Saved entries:
◆ ◆ ◆ ◆ ◆ ◆ ◆

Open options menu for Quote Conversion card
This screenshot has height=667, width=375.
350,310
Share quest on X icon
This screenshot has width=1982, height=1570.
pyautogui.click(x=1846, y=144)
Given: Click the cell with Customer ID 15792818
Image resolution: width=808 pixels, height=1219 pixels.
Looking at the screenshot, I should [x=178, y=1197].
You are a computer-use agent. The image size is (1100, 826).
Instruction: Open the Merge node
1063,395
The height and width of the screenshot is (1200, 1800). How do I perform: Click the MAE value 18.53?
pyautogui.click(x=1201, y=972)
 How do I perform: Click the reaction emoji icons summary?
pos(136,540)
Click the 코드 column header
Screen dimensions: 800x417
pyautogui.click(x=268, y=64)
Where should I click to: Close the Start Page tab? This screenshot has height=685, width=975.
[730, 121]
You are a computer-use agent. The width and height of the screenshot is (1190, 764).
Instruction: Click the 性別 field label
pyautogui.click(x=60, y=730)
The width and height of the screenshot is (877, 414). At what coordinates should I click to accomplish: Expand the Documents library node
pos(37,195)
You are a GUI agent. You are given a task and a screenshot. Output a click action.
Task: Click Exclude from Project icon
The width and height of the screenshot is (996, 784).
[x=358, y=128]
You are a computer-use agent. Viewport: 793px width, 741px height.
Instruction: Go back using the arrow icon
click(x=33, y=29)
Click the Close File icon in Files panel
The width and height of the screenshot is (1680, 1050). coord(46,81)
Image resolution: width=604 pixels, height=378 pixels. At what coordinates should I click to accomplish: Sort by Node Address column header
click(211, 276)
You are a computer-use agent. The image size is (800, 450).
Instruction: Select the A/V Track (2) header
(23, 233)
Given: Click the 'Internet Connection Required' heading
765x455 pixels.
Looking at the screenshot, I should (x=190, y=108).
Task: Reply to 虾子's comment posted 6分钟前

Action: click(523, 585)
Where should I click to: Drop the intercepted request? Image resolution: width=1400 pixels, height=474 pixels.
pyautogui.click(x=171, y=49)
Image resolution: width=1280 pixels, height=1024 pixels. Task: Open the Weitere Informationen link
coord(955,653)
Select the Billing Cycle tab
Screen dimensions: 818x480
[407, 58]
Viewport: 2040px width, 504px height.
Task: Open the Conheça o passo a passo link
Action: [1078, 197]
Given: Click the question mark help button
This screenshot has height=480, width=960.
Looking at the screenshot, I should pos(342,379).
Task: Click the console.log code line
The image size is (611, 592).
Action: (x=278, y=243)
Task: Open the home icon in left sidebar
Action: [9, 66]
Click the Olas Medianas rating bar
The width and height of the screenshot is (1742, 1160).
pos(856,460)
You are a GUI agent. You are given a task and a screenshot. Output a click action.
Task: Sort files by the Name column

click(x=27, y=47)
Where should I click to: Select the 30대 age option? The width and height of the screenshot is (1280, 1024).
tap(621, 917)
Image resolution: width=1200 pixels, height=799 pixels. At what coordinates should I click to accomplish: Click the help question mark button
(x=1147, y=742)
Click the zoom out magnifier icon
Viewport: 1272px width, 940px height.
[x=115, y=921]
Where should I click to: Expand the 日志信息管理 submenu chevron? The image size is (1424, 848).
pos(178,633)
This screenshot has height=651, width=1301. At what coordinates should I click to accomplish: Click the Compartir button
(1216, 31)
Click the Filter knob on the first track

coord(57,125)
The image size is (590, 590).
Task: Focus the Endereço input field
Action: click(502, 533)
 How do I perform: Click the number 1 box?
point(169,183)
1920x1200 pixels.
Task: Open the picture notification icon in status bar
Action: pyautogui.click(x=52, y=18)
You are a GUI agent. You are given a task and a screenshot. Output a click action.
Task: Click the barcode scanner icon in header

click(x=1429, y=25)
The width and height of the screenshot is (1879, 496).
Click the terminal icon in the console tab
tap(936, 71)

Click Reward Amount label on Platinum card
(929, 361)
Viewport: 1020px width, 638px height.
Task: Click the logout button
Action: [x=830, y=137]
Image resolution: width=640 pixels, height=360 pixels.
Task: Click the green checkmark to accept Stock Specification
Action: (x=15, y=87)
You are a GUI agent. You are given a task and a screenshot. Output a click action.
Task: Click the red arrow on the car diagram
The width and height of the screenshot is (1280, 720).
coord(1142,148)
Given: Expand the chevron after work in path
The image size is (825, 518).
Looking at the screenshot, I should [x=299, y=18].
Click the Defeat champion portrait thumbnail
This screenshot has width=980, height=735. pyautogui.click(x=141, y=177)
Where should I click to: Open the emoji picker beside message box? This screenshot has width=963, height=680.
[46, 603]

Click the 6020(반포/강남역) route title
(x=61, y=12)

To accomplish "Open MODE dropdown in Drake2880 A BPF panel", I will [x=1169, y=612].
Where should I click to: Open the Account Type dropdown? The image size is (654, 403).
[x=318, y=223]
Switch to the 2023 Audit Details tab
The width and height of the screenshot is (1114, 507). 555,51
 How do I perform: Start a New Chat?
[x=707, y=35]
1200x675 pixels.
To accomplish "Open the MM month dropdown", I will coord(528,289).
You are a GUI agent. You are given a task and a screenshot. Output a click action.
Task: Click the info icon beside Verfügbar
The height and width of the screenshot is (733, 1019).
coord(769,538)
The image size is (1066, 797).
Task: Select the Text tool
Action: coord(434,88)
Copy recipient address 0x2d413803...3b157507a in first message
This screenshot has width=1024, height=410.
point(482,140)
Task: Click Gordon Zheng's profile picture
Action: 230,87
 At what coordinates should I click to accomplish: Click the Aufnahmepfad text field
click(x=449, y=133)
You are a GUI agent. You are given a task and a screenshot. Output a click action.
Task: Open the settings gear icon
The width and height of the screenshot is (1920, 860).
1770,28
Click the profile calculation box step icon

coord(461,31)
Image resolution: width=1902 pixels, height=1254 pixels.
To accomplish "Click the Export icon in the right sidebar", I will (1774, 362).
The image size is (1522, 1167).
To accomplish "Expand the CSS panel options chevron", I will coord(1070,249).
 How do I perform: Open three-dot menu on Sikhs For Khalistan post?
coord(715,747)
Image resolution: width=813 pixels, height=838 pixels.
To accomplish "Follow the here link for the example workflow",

◆ ◆ ◆ ◆ ◆ ◆ ◆

— Exercise brief —
Copy the records out again word for word.

— Expected answer —
Open options menu for Quote Conversion card
This screenshot has height=667, width=375.
350,310
Share quest on X icon
This screenshot has width=1982, height=1570.
pyautogui.click(x=1846, y=144)
Given: Click the cell with Customer ID 15792818
Image resolution: width=808 pixels, height=1219 pixels.
Looking at the screenshot, I should [x=178, y=1197].
You are a computer-use agent. The image size is (1100, 826).
Instruction: Open the Merge node
1063,395
The height and width of the screenshot is (1200, 1800). How do I perform: Click the MAE value 18.53?
pyautogui.click(x=1201, y=972)
 How do I perform: Click the reaction emoji icons summary?
pos(136,540)
Click the 코드 column header
Screen dimensions: 800x417
pyautogui.click(x=268, y=64)
Where should I click to: Close the Start Page tab? This screenshot has height=685, width=975.
[730, 121]
You are a computer-use agent. The width and height of the screenshot is (1190, 764).
Instruction: Click the 性別 field label
pyautogui.click(x=60, y=730)
The width and height of the screenshot is (877, 414). At what coordinates should I click to accomplish: Expand the Documents library node
pos(37,195)
You are a GUI agent. You are given a task and a screenshot. Output a click action.
Task: Click Exclude from Project icon
The width and height of the screenshot is (996, 784).
[x=358, y=128]
You are a computer-use agent. Viewport: 793px width, 741px height.
Instruction: Go back using the arrow icon
click(x=33, y=29)
Click the Close File icon in Files panel
The width and height of the screenshot is (1680, 1050). coord(46,81)
Image resolution: width=604 pixels, height=378 pixels. At what coordinates should I click to accomplish: Sort by Node Address column header
click(211, 276)
You are a computer-use agent. The image size is (800, 450).
Instruction: Select the A/V Track (2) header
(23, 233)
Given: Click the 'Internet Connection Required' heading
765x455 pixels.
Looking at the screenshot, I should (x=190, y=108).
Task: Reply to 虾子's comment posted 6分钟前

Action: click(523, 585)
Where should I click to: Drop the intercepted request? Image resolution: width=1400 pixels, height=474 pixels.
pyautogui.click(x=171, y=49)
Image resolution: width=1280 pixels, height=1024 pixels. Task: Open the Weitere Informationen link
coord(955,653)
Select the Billing Cycle tab
Screen dimensions: 818x480
[407, 58]
Viewport: 2040px width, 504px height.
Task: Open the Conheça o passo a passo link
Action: [1078, 197]
Given: Click the question mark help button
This screenshot has height=480, width=960.
Looking at the screenshot, I should pos(342,379).
Task: Click the console.log code line
The image size is (611, 592).
Action: (x=278, y=243)
Task: Open the home icon in left sidebar
Action: [9, 66]
Click the Olas Medianas rating bar
The width and height of the screenshot is (1742, 1160).
pos(856,460)
You are a GUI agent. You are given a task and a screenshot. Output a click action.
Task: Sort files by the Name column

click(x=27, y=47)
Where should I click to: Select the 30대 age option? The width and height of the screenshot is (1280, 1024).
tap(621, 917)
Image resolution: width=1200 pixels, height=799 pixels. At what coordinates should I click to accomplish: Click the help question mark button
(x=1147, y=742)
Click the zoom out magnifier icon
Viewport: 1272px width, 940px height.
[x=115, y=921]
Where should I click to: Expand the 日志信息管理 submenu chevron? The image size is (1424, 848).
pos(178,633)
This screenshot has height=651, width=1301. At what coordinates should I click to accomplish: Click the Compartir button
(1216, 31)
Click the Filter knob on the first track

coord(57,125)
The image size is (590, 590).
Task: Focus the Endereço input field
Action: click(502, 533)
 How do I perform: Click the number 1 box?
point(169,183)
1920x1200 pixels.
Task: Open the picture notification icon in status bar
Action: pyautogui.click(x=52, y=18)
You are a GUI agent. You are given a task and a screenshot. Output a click action.
Task: Click the barcode scanner icon in header

click(x=1429, y=25)
The width and height of the screenshot is (1879, 496).
Click the terminal icon in the console tab
tap(936, 71)

Click Reward Amount label on Platinum card
(929, 361)
Viewport: 1020px width, 638px height.
Task: Click the logout button
Action: [x=830, y=137]
Image resolution: width=640 pixels, height=360 pixels.
Task: Click the green checkmark to accept Stock Specification
Action: (x=15, y=87)
You are a GUI agent. You are given a task and a screenshot. Output a click action.
Task: Click the red arrow on the car diagram
The width and height of the screenshot is (1280, 720).
coord(1142,148)
Given: Expand the chevron after work in path
The image size is (825, 518).
Looking at the screenshot, I should [x=299, y=18].
Click the Defeat champion portrait thumbnail
This screenshot has width=980, height=735. pyautogui.click(x=141, y=177)
Where should I click to: Open the emoji picker beside message box? This screenshot has width=963, height=680.
[46, 603]

Click the 6020(반포/강남역) route title
(x=61, y=12)

To accomplish "Open MODE dropdown in Drake2880 A BPF panel", I will [x=1169, y=612].
Where should I click to: Open the Account Type dropdown? The image size is (654, 403).
[x=318, y=223]
Switch to the 2023 Audit Details tab
The width and height of the screenshot is (1114, 507). 555,51
 How do I perform: Start a New Chat?
[x=707, y=35]
1200x675 pixels.
To accomplish "Open the MM month dropdown", I will coord(528,289).
You are a GUI agent. You are given a task and a screenshot. Output a click action.
Task: Click the info icon beside Verfügbar
The height and width of the screenshot is (733, 1019).
coord(769,538)
The image size is (1066, 797).
Task: Select the Text tool
Action: coord(434,88)
Copy recipient address 0x2d413803...3b157507a in first message
This screenshot has width=1024, height=410.
point(482,140)
Task: Click Gordon Zheng's profile picture
Action: 230,87
 At what coordinates should I click to accomplish: Click the Aufnahmepfad text field
click(x=449, y=133)
You are a GUI agent. You are given a task and a screenshot. Output a click action.
Task: Open the settings gear icon
The width and height of the screenshot is (1920, 860).
1770,28
Click the profile calculation box step icon

coord(461,31)
Image resolution: width=1902 pixels, height=1254 pixels.
To accomplish "Click the Export icon in the right sidebar", I will (1774, 362).
The image size is (1522, 1167).
To accomplish "Expand the CSS panel options chevron", I will coord(1070,249).
 How do I perform: Open three-dot menu on Sikhs For Khalistan post?
coord(715,747)
Image resolution: width=813 pixels, height=838 pixels.
To accomplish "Follow the here link for the example workflow",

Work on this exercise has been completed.